Черт ли ладил мне быть героем,
Черт ли гнал на исходе лет
С новым ветром уплыть под Трою,
Ведь в герои набора нет.
Дома тишь, виноградная лоза
Оплетает узорный вход,
Дома мир, белорунные козы,
Молоко и гемецкий мед,
Дома ты, о всегда дорогая,
Что когда-то я брал на бою,
А теперь без тебя я не чаю
Всю осеннюю пору свою.
Дай мне груди — усладу ночи,
Ярких губ не отцветший цвет,
Прошепчи мне, смежая очи:
Ведь в герои набора нет.
Я тебя осторожно укрою
Драгоценной седонской фатой.
Без меня уплывет под Трою
Храбрецов шлемоблещущих рой.
Потихоньку подступит старость,
И откроется в кружеве лет,
Что одно мне твердить осталось,
Мол, в герои набора нет.
Ты уснешь, бесконечно красивый,
Драгоценный подарок земли,
Но стоят в глубине залива
Полумесяцем корабли.
Спи, родная, я вновь достану
Свой пернатый шелом и щит,
Что меня под Приамовым станом
От крылатой беды защитит.
Спи, покорная древним заветам,
Твердым шагом гоплитам вослед
Я уйду к кораблям до света,
Ведь в герои набора нет!
Когда мы Славянским Ходом приехали в Минск и собрались в комнате Маслова, Виталий Семенович предложил почитать стихи, свои или чужие, не важно.

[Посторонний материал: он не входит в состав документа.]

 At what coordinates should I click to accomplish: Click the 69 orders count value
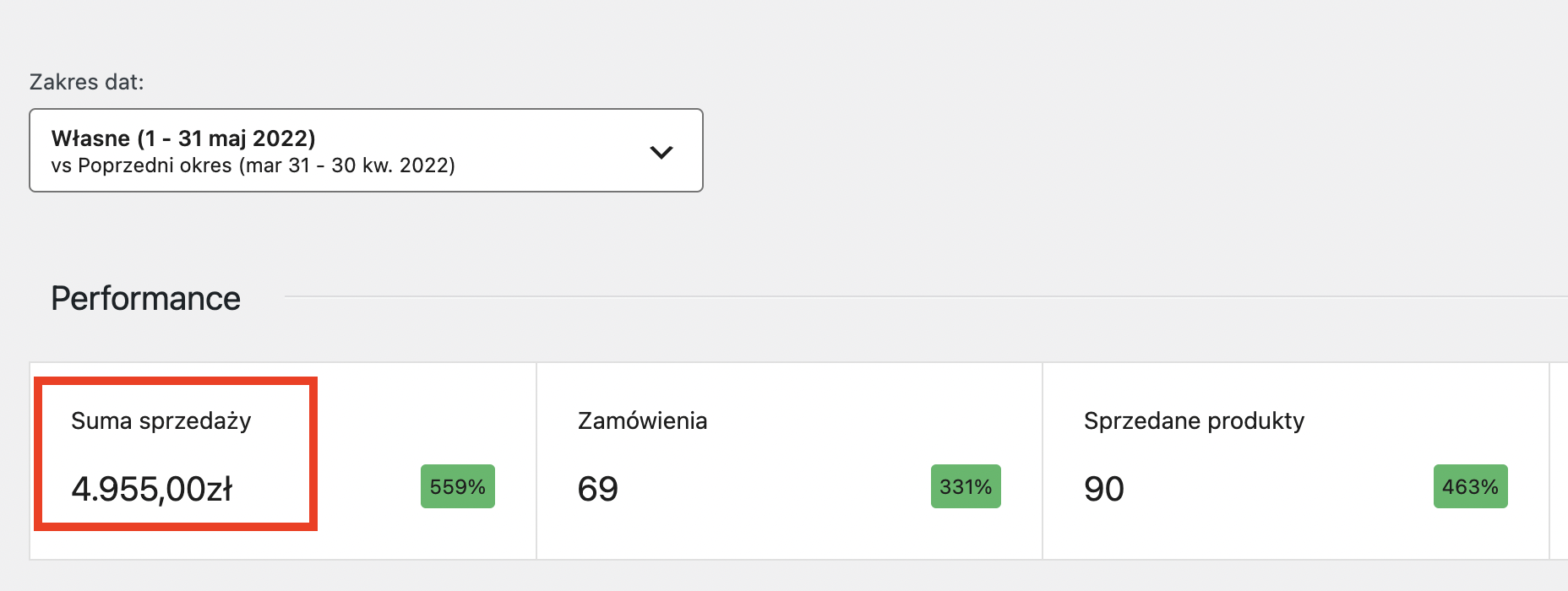[597, 489]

Читали, конечно же: Дмитрий Ермолаев и Коржов, Викдан Синицын, Виктор Тимофеев, Маслов, и вдруг слово взял Дмитрий Михайлович. Он сказал, что тоже пишет стихи, но никому их не показывает, а так душа порой горит кому-нибудь почитать. И получив добро, доверяя нам самое сокровенное, начал читать:
Через треснувший камень плит
Ты, потомок, склони колена.
Время Цезарей говорит
На истертом темени плит,
Где империя неизменна
И латинский голос звучит...
Я часто спрашивала Дмитрия Михайловича: как он пишет? Почему стал писать именно исторические романы?